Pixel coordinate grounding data
- Opening Delimiter -
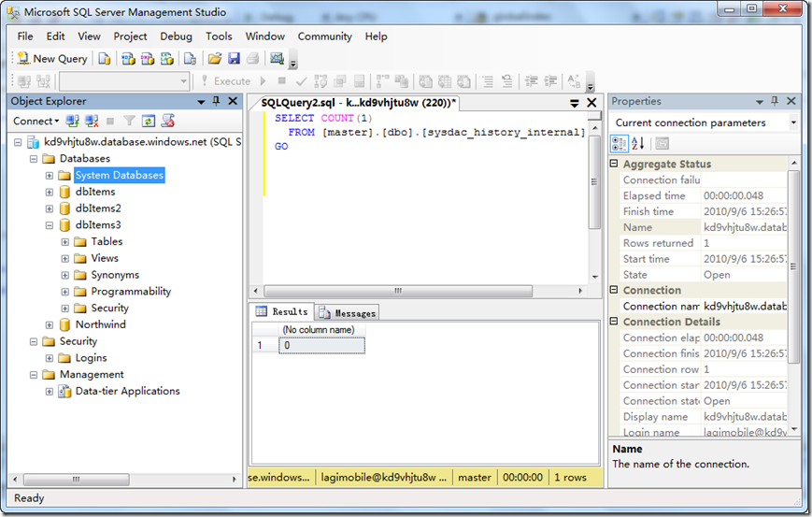
Task: Pin the Object Explorer panel
Action: [216, 101]
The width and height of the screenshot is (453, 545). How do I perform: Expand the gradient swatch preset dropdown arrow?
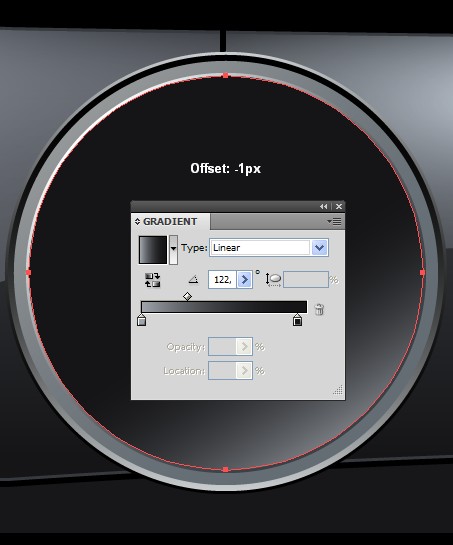pos(173,250)
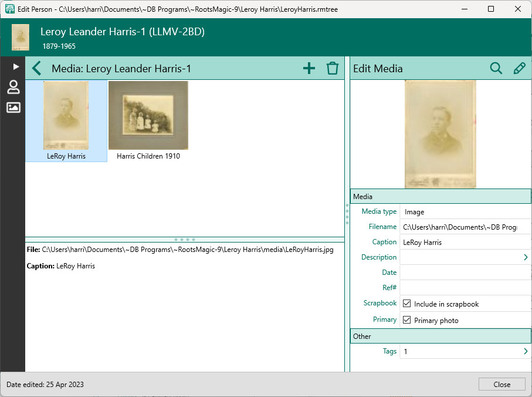Expand the sidebar with the triangle arrow
Viewport: 532px width, 397px height.
[x=16, y=66]
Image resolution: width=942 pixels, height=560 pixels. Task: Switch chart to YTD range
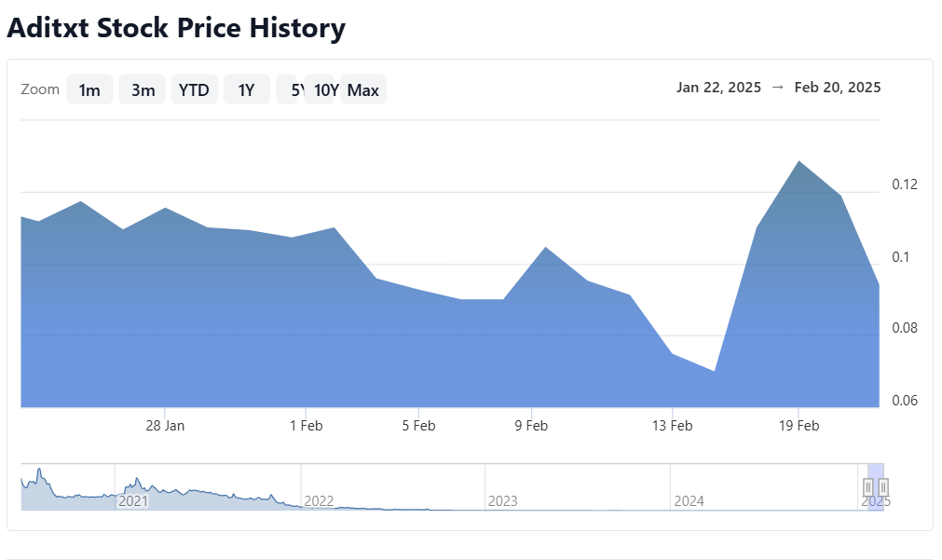pyautogui.click(x=194, y=90)
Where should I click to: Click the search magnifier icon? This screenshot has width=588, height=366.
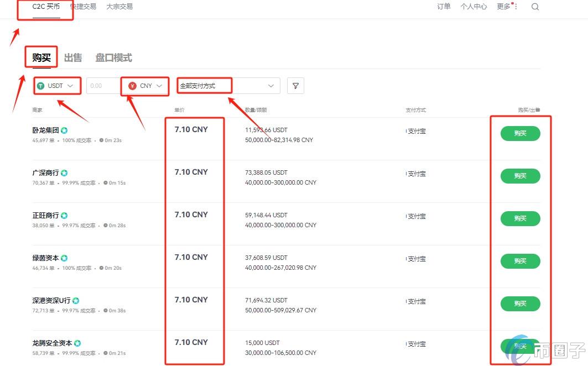click(535, 7)
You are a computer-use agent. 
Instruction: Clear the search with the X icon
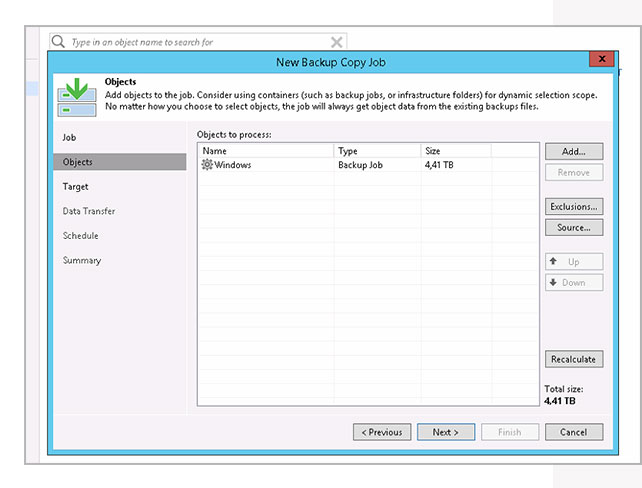pos(337,42)
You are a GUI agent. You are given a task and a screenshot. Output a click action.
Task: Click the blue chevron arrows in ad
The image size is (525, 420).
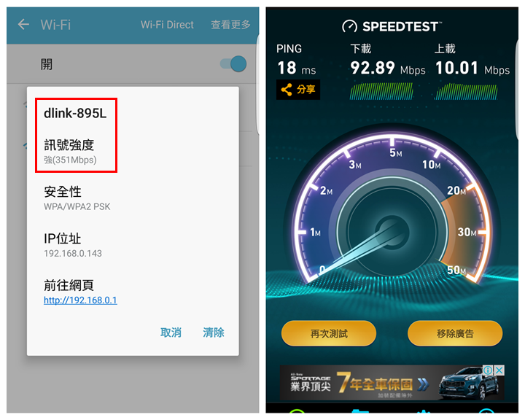coord(423,385)
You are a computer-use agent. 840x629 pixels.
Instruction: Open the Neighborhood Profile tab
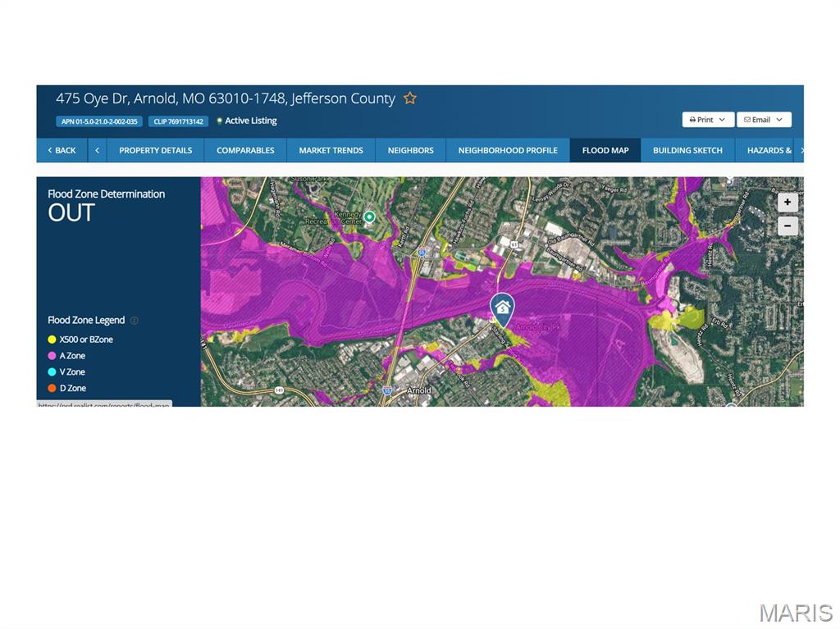507,150
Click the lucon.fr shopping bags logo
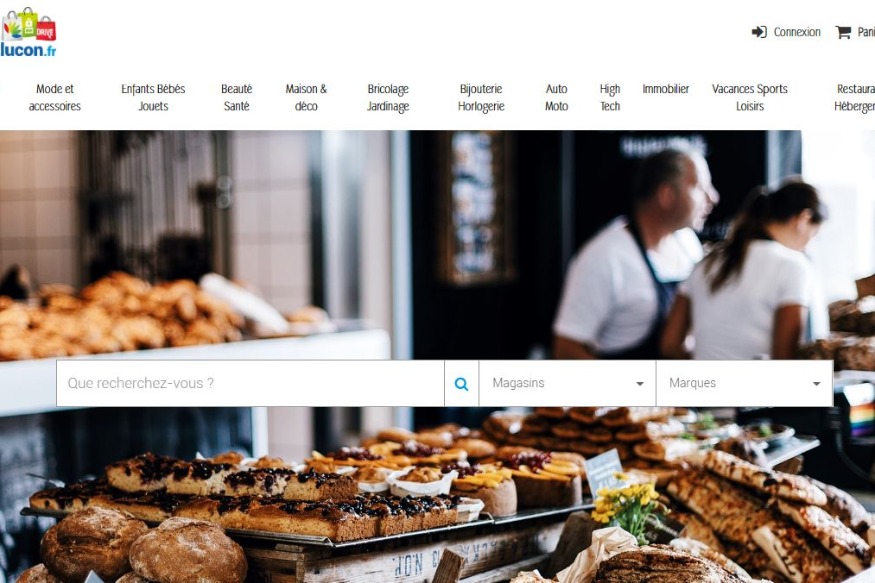875x583 pixels. [x=28, y=32]
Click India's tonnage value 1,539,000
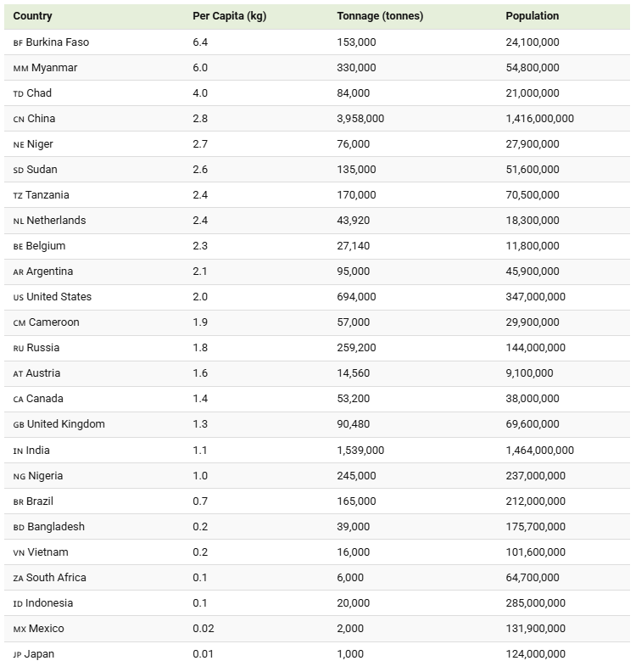 [360, 451]
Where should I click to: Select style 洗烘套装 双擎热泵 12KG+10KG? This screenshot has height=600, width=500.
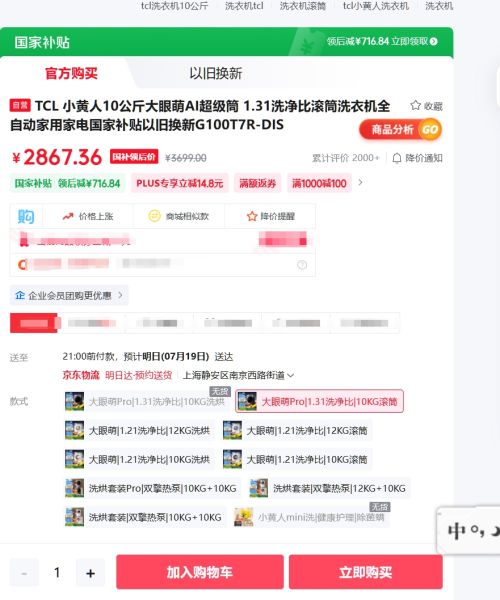(329, 488)
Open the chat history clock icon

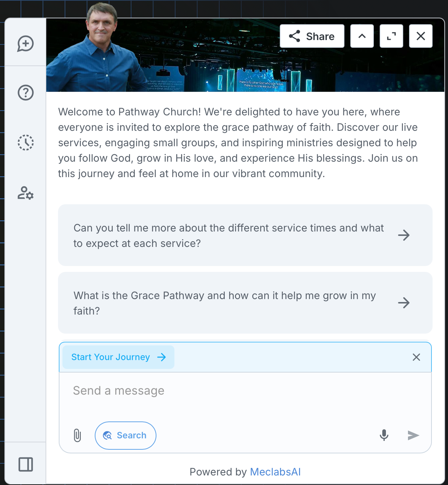click(26, 143)
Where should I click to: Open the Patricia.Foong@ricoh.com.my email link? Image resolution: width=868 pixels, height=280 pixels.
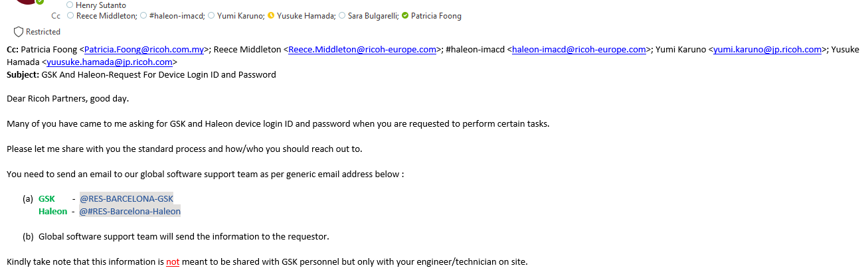tap(144, 49)
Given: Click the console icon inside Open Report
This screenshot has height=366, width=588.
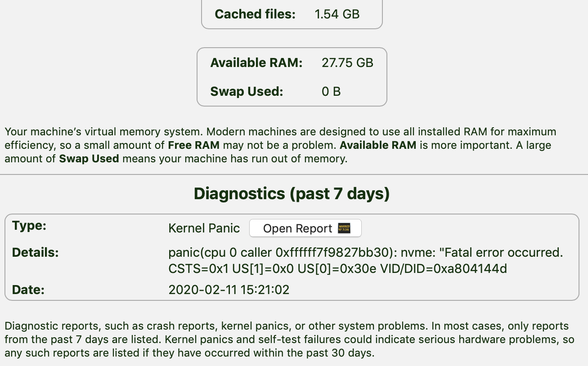Looking at the screenshot, I should [x=344, y=228].
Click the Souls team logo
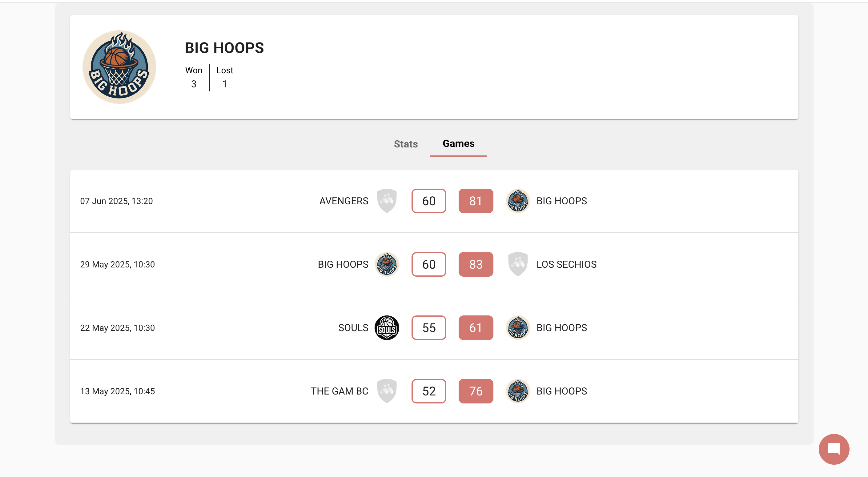Screen dimensions: 868x477 pyautogui.click(x=387, y=327)
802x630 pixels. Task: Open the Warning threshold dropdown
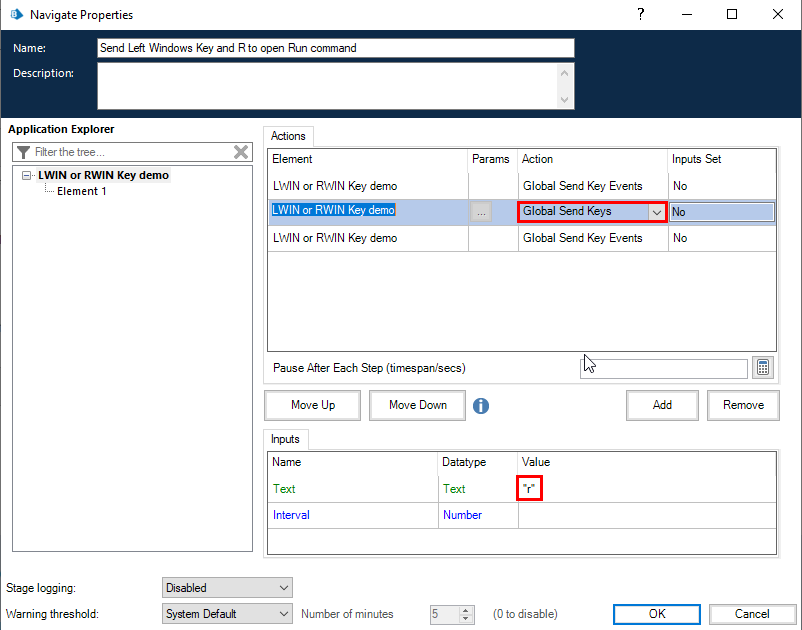pyautogui.click(x=227, y=614)
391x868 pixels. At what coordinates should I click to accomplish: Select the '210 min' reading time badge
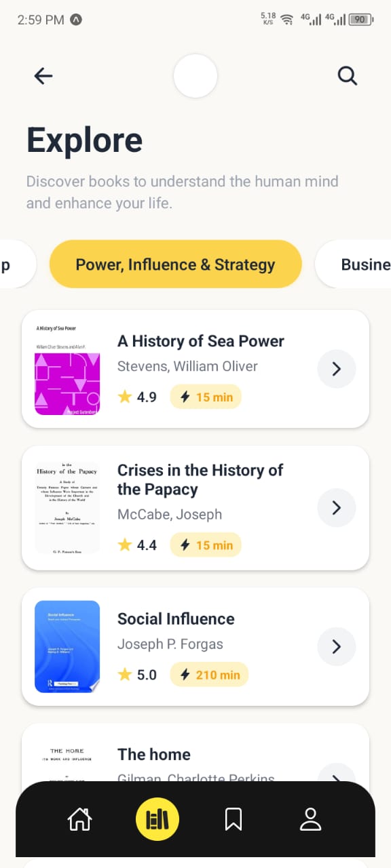click(x=209, y=674)
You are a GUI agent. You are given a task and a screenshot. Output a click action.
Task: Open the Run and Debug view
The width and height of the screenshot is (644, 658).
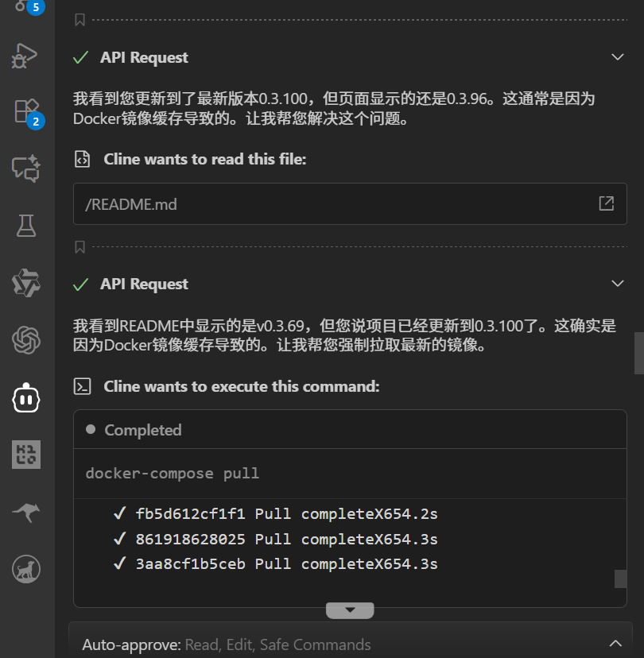25,56
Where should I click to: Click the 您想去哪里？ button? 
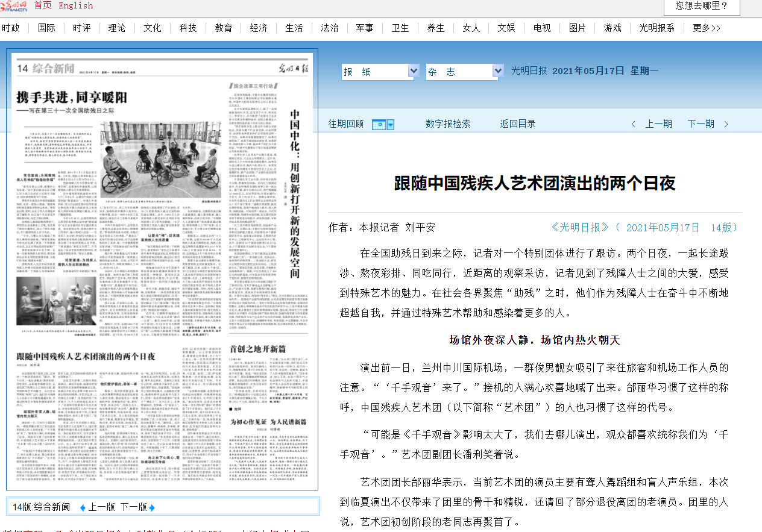pos(702,7)
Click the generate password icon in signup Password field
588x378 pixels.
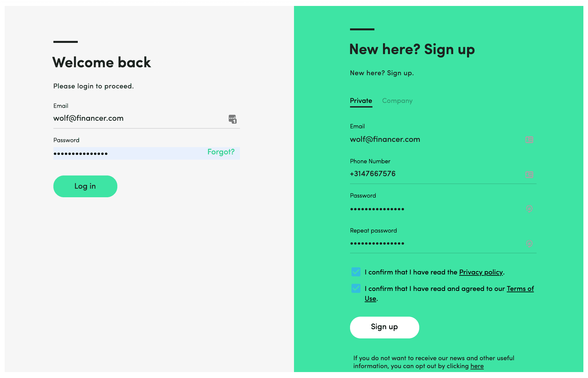529,209
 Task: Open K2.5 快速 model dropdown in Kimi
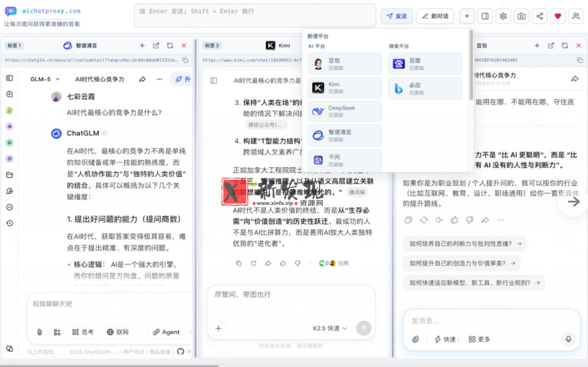point(330,328)
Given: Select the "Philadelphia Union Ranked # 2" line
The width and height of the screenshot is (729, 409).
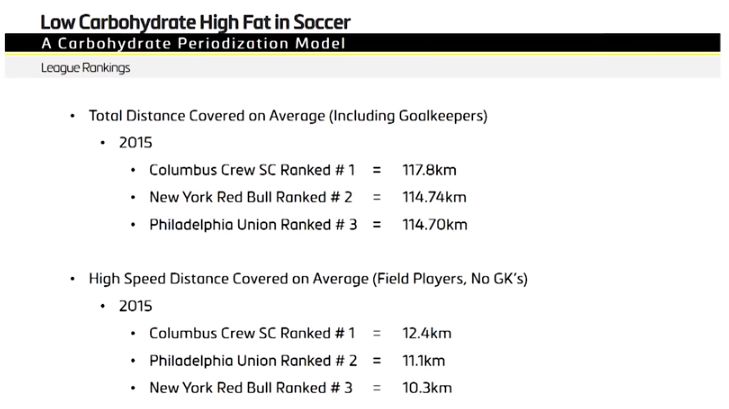Looking at the screenshot, I should point(253,360).

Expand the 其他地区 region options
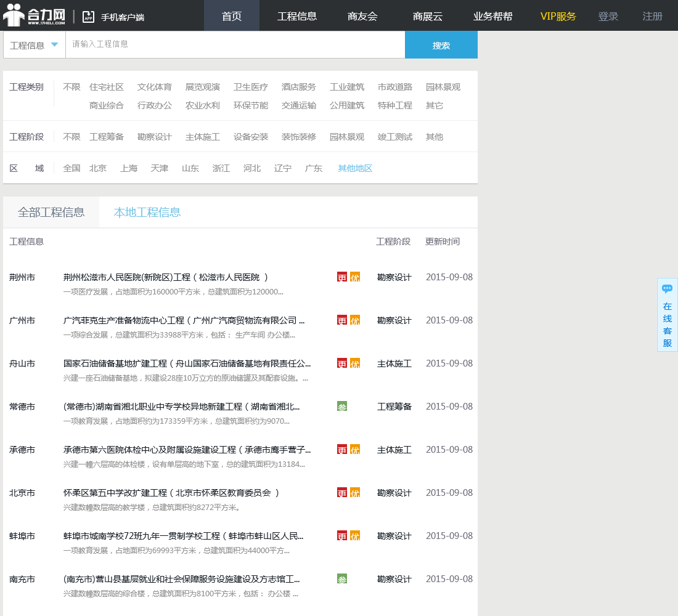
- Closing Delimiter -
What you have to do: In the entries above, count each line that includes "agent" and report the total with no other text.

Exercise answer: 4